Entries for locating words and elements
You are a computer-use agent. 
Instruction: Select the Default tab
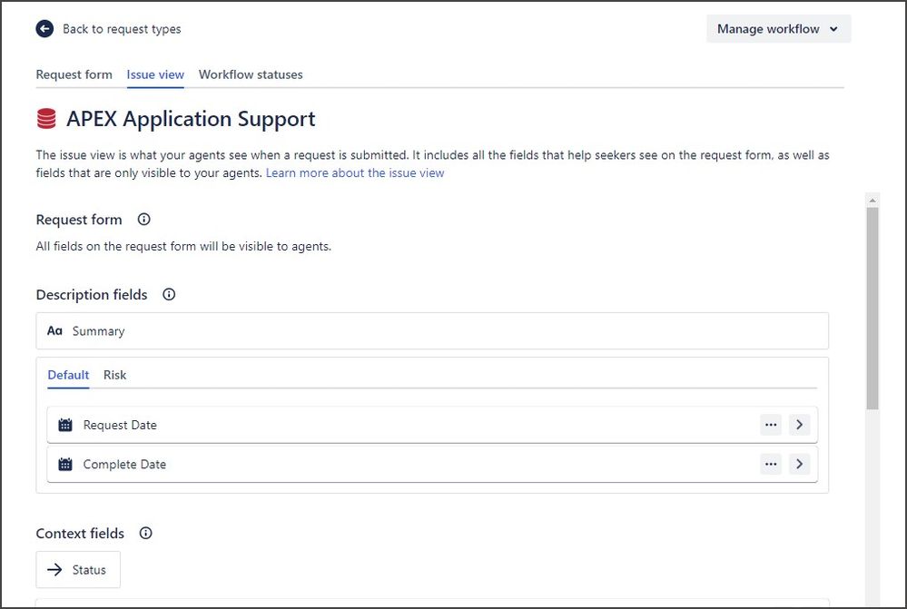click(68, 375)
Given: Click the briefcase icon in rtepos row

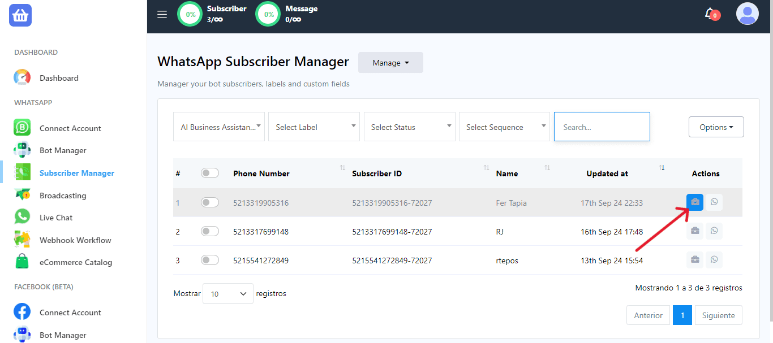Looking at the screenshot, I should pyautogui.click(x=695, y=260).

Requirements:
Copy every line of the data above word for word, leaving out the pictures.

Response to the task:
You are a computer-use agent. 
Instruction: Select the Default tab
click(68, 375)
Given: Click the briefcase icon in rtepos row

Looking at the screenshot, I should pyautogui.click(x=695, y=260).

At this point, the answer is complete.